TASK DETAILS: Repeat verbatim, and only, the lines of the data below, beginning at the line that contains "Task: Select the Print Socks category link" and stopping after the line that contains "Given: Open the Contact Us link".
————
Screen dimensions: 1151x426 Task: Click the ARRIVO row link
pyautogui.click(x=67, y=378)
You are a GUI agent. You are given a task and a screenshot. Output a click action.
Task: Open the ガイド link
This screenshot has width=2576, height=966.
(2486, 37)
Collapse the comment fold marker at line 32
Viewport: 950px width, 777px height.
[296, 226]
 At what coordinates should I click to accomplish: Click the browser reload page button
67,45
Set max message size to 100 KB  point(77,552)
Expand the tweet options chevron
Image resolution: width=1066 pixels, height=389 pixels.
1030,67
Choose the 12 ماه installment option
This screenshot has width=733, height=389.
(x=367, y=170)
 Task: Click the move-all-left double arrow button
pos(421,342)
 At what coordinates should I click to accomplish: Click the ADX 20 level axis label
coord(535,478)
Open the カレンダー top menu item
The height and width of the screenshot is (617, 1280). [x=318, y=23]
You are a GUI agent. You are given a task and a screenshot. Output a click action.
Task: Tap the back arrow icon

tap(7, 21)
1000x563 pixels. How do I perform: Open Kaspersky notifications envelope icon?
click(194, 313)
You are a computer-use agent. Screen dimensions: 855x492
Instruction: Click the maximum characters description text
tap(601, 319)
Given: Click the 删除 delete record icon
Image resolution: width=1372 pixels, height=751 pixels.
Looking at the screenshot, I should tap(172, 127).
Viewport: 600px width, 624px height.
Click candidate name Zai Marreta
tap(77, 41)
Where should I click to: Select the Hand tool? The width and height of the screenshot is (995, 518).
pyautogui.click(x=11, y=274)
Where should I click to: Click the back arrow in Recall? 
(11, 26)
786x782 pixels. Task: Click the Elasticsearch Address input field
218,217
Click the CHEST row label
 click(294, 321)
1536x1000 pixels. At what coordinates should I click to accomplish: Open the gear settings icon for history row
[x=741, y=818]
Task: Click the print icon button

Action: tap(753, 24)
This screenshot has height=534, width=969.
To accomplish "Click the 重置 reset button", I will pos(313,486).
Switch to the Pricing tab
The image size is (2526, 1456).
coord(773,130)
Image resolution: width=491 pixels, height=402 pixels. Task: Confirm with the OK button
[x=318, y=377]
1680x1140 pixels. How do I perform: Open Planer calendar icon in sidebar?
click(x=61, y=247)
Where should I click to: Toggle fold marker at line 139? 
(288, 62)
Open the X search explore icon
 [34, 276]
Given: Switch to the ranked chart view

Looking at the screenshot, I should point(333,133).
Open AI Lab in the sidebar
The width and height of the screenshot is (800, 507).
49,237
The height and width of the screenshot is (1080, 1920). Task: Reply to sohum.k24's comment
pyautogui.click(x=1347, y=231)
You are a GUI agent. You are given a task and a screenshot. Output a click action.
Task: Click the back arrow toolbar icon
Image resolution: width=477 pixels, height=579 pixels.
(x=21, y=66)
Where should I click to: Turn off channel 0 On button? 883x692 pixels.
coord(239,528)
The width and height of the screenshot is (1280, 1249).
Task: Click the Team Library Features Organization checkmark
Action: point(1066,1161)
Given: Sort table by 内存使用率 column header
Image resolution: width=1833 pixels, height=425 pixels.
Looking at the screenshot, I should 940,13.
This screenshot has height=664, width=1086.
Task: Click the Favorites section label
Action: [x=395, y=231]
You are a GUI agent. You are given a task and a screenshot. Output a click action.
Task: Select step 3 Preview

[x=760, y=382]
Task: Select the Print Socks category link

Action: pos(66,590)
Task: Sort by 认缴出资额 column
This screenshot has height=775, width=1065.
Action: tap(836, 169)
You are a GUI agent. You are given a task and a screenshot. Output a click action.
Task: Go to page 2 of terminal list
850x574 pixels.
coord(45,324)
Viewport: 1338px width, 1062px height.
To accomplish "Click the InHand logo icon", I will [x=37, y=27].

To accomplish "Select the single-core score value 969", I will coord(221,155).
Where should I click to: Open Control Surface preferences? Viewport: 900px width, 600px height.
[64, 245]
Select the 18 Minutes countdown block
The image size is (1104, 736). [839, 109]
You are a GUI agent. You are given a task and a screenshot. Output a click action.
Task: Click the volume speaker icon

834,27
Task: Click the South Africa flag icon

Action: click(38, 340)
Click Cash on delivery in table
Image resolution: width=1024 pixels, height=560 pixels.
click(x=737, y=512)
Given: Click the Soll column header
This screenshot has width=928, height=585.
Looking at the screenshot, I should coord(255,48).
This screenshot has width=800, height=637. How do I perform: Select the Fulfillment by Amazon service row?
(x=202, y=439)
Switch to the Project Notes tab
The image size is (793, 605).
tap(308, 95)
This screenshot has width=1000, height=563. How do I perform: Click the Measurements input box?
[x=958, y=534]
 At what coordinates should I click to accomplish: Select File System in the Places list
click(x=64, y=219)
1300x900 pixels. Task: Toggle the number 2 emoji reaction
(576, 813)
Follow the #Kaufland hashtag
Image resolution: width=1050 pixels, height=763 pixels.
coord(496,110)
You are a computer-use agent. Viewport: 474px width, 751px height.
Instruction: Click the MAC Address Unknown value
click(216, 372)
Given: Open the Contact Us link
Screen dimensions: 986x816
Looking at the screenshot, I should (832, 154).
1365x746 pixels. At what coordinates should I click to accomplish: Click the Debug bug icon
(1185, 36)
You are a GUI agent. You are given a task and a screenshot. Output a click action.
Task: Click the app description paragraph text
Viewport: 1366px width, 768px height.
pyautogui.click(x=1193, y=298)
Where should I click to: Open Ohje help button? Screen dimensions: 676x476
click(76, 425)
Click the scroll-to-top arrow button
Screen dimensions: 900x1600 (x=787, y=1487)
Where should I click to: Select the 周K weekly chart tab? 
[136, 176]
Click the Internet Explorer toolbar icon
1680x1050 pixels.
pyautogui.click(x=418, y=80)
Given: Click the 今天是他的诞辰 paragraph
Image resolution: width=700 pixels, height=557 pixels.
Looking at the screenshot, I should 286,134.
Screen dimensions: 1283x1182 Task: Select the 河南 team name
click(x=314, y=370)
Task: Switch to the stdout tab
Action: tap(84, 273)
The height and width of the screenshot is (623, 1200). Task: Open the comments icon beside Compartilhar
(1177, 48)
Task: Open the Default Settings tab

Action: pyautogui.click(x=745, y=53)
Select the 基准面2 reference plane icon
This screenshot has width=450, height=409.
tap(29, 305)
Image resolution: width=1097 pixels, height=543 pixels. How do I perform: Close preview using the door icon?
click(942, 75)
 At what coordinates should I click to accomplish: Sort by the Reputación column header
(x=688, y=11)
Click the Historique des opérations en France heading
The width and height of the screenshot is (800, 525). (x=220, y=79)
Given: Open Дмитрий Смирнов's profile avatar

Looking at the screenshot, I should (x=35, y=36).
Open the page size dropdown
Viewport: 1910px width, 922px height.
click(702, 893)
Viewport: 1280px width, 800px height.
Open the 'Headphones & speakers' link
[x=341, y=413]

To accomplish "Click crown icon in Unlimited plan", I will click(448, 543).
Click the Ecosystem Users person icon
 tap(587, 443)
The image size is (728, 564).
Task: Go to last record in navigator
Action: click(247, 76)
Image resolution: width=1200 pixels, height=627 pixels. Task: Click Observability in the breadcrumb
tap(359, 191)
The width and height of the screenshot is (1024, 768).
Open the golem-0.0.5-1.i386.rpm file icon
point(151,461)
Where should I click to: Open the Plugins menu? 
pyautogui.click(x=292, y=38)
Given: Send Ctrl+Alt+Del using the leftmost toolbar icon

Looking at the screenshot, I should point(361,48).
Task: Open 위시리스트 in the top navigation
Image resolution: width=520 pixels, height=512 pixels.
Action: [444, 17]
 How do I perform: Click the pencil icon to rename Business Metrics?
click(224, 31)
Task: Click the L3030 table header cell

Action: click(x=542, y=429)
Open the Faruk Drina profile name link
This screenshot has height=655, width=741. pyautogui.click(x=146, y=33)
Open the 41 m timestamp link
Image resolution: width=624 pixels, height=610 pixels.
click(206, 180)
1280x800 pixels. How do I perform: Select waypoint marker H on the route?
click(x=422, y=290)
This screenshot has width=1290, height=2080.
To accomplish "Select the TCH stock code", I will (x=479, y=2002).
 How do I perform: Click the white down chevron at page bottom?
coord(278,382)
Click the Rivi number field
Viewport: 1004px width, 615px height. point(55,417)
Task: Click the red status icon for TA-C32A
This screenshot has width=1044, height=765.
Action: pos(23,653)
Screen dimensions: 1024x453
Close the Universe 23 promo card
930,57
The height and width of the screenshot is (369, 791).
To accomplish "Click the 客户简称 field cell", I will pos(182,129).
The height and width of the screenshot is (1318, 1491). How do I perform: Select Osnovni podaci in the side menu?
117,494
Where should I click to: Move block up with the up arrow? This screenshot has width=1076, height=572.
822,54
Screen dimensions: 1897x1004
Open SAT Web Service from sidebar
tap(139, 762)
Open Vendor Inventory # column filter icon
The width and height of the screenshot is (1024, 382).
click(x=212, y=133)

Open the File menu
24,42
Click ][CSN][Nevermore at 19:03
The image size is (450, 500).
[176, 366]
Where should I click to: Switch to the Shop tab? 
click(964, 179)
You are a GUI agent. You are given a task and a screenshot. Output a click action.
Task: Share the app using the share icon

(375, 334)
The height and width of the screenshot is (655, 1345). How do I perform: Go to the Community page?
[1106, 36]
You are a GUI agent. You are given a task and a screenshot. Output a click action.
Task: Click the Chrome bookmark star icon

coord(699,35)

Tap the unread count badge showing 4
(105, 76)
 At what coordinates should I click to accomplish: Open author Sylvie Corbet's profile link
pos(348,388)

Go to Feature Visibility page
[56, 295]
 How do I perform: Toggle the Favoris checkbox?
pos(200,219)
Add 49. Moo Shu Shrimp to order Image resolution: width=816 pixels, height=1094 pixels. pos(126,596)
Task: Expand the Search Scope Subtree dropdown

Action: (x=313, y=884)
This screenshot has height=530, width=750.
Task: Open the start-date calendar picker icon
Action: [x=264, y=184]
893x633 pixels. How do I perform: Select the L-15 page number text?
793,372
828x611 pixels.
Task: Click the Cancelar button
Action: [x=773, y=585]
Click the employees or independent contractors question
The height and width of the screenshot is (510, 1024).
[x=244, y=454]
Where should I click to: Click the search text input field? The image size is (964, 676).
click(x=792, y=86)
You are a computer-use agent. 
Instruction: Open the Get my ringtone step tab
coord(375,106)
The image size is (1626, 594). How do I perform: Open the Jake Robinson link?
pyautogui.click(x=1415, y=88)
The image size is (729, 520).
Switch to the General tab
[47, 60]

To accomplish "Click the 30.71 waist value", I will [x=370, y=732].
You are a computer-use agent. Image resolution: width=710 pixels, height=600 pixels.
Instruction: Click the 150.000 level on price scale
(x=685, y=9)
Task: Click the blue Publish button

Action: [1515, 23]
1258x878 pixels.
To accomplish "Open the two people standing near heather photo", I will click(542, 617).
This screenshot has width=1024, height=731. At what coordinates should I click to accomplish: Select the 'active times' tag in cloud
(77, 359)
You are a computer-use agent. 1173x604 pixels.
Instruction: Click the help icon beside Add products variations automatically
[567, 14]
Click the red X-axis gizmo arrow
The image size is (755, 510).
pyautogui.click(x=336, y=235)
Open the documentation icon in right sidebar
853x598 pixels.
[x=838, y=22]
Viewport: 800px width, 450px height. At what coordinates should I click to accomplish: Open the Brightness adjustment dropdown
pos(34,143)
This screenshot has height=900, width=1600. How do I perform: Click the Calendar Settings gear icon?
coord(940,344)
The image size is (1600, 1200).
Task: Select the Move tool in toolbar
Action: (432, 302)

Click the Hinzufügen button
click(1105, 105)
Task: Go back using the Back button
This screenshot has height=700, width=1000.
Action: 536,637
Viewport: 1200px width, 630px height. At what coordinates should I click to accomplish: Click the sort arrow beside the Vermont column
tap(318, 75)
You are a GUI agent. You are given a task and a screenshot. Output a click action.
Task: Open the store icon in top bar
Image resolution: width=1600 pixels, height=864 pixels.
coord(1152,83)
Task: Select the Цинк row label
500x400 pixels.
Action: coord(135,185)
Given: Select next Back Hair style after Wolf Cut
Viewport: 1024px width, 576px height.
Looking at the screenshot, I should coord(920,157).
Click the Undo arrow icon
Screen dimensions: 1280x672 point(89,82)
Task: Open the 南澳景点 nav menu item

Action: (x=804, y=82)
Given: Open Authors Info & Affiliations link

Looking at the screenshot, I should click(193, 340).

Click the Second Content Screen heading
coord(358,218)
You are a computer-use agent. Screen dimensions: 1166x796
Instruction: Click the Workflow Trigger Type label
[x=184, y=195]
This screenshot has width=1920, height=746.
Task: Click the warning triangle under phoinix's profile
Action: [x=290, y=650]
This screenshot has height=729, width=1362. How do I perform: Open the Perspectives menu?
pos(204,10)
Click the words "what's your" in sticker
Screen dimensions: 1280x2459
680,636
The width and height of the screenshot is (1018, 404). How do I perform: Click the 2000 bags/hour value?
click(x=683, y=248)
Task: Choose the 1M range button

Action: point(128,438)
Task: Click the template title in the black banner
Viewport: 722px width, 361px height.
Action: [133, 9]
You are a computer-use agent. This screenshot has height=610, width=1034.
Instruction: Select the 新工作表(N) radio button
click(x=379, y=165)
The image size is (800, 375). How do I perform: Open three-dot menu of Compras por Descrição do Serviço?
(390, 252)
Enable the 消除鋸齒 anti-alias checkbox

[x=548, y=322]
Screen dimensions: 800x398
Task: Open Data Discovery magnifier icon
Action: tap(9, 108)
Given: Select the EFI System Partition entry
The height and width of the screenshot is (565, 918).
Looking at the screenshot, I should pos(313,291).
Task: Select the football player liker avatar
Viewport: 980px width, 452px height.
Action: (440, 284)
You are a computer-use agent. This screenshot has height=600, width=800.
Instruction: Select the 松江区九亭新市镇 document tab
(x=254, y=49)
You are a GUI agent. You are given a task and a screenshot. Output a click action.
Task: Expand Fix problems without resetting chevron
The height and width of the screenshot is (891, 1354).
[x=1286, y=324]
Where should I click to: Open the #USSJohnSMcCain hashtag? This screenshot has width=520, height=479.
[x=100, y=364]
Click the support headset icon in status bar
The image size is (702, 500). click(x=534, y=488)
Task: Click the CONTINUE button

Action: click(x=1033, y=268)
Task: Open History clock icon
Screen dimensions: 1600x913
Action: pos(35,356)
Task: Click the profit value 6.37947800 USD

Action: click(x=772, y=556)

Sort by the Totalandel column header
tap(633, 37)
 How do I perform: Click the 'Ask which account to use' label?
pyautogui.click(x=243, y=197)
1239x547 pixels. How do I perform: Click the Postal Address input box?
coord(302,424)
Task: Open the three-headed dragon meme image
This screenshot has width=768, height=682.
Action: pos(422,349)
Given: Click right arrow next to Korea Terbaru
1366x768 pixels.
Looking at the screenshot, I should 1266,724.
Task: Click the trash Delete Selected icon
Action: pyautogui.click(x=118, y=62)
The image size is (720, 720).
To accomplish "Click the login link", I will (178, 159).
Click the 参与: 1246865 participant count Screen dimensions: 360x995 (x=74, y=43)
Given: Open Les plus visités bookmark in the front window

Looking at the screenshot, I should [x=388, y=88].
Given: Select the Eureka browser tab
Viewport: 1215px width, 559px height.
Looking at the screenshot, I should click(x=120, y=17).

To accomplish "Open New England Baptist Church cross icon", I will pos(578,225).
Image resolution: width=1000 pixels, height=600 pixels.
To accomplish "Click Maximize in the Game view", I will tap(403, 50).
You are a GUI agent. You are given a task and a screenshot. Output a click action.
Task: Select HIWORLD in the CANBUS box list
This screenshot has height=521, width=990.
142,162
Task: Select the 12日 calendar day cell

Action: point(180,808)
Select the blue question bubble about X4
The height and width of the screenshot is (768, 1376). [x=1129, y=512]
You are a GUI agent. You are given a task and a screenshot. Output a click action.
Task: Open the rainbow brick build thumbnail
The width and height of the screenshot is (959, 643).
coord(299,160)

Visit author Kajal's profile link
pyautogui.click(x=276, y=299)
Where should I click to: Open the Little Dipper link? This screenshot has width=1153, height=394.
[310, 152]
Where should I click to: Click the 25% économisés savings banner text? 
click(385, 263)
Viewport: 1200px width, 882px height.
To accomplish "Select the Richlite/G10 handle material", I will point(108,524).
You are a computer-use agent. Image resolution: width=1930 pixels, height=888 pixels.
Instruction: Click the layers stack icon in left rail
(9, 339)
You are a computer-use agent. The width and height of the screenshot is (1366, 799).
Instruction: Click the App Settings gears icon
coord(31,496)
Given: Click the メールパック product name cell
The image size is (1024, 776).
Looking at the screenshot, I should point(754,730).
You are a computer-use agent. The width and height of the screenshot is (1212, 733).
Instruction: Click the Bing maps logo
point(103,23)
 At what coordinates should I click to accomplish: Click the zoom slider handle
————
FINAL ANSWER:
Task: Select the Print Socks category link

Action: pos(66,590)
Task: Sort by 认缴出资额 column
This screenshot has height=775, width=1065.
Action: tap(836, 169)
You are a GUI agent. You are given a task and a screenshot. Output a click action.
Task: Go to page 2 of terminal list
850x574 pixels.
coord(45,324)
Viewport: 1338px width, 1062px height.
To accomplish "Click the InHand logo icon", I will [x=37, y=27].

To accomplish "Select the single-core score value 969", I will coord(221,155).
Where should I click to: Open Control Surface preferences? Viewport: 900px width, 600px height.
[64, 245]
Select the 18 Minutes countdown block
The image size is (1104, 736). [839, 109]
You are a GUI agent. You are given a task and a screenshot. Output a click action.
Task: Click the volume speaker icon

834,27
Task: Click the South Africa flag icon

Action: click(38, 340)
Click Cash on delivery in table
Image resolution: width=1024 pixels, height=560 pixels.
click(x=737, y=512)
Given: Click the Soll column header
This screenshot has width=928, height=585.
Looking at the screenshot, I should coord(255,48).
This screenshot has width=800, height=637. How do I perform: Select the Fulfillment by Amazon service row?
(x=202, y=439)
Switch to the Project Notes tab
The image size is (793, 605).
tap(308, 95)
This screenshot has width=1000, height=563. How do I perform: Click the Measurements input box?
[x=958, y=534]
 At what coordinates should I click to accomplish: Select File System in the Places list
click(x=64, y=219)
1300x900 pixels. Task: Toggle the number 2 emoji reaction
(576, 813)
Follow the #Kaufland hashtag
Image resolution: width=1050 pixels, height=763 pixels.
coord(496,110)
You are a computer-use agent. Viewport: 474px width, 751px height.
Instruction: Click the MAC Address Unknown value
click(216, 372)
Given: Open the Contact Us link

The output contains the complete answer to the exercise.